Satan having thus obtained leave; now 3. to show how able and powerful he is to work darkness in us, I need not much insist on. His physical and natural power to work upon our spirits, by his nature as he is an angel, is exceedingly great. We are a middle sort of creatures between them and beasts — beasts being merely corporeal, they merely spiritual, man between both. He made us 'a little inferior to the angels' (Hebrews 2), though but a little, yet inferior; and in respect of that inferiority we are exposed to their working and crafty wiles. The great advantage they have hereby over us the apostle insinuates when he says, 'We have not to do with flesh and blood, but with spiritual wickednesses' (Ephesians 6:12) — that is, with spirits, in abilities transcending the power of flesh and blood. For 'flesh' is used to express weakness when it is thus compared (as here) with Spirit (so Isaiah 31:3). Therefore they are there also called 'principalities' for their authority, so 'powers' for their natural abilities — and that to work upon us, for it is spoken in that relation. All which power, how great soever in him at his first creation, is now become the power of darkness, and so called because most powerful that way, namely to cause and work darkness in us. And though he can for a need transform himself into an angel of light by deluding his deceived enthusiasts with false joys, yet therein he does but act a part; it is but forced. But to show himself an angel of darkness by terrifying and frightening weak consciences — this is natural now to him; his power lies most in this. Therefore his title further is 'the ruler of darkness'; and also he is called 'that strong man' — strong to keep peace (Luke 11:21) in those he deceives with a false peace, so to make war and commotions in us when he is cast out. We are bidden therefore to stand upon our guard, and to look that we have on the whole armor of God, that we may be able to stand against his wiles (Ephesians 6:11).

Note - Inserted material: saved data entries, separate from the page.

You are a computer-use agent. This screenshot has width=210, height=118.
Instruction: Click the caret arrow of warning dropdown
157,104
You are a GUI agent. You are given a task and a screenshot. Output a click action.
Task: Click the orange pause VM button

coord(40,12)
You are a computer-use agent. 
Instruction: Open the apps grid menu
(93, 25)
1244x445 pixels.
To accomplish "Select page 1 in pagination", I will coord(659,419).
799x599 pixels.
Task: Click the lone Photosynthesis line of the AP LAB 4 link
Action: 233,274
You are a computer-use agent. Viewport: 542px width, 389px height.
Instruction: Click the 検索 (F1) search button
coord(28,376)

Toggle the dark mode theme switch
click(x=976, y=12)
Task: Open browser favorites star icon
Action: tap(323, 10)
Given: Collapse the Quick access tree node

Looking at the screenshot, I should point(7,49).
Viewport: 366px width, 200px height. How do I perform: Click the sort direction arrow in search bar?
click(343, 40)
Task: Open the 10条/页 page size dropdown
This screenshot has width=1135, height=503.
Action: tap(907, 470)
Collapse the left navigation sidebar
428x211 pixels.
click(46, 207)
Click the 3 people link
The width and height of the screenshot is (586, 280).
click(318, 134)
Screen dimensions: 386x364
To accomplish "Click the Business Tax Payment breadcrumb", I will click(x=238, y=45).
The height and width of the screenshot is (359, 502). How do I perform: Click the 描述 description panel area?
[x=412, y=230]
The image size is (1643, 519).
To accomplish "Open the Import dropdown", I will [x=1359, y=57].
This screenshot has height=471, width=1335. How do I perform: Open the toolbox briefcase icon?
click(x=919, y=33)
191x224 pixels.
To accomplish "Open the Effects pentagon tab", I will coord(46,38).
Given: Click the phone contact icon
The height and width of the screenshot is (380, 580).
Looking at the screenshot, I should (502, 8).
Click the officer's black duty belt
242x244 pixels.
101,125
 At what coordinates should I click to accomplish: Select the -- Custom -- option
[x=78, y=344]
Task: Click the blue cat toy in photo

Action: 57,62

Only in the fourth place: though Satan has never so much power, yet the advantage and exercise of this his power to work those disquietments in us is by reason of that sinful darkness which is in us. We may say that as, unless he had power from above (that is, from God), so nor unless he had furtherance from beneath — even from those principles of guilt and darkness in us aforementioned — he could not disquiet us. 'Satan comes,' says Christ, 'but has nothing in me.' A commission he had, and therefore came; but he had nothing of his image or of the guilt of any of his works to work upon in Christ, and therefore could effect nothing at all upon his spirit. That therefore which gives him privilege, scope, and matter to work thus upon us, is something within us. There being even in the best something which does belong to his jurisdiction, which makes their spirits fit subjects for his temptations to take upon. In Ephesians 6:12, they are called 'the rulers of the darkness of this world'; and Colossians 1:12-13, their power is called 'the power of darkness' — so that darkness is his territories, dominion, and jurisdiction, for it is his work and his image, without which he could have no power at all with us. But by reason of this remaining darkness he has a double advantage over us.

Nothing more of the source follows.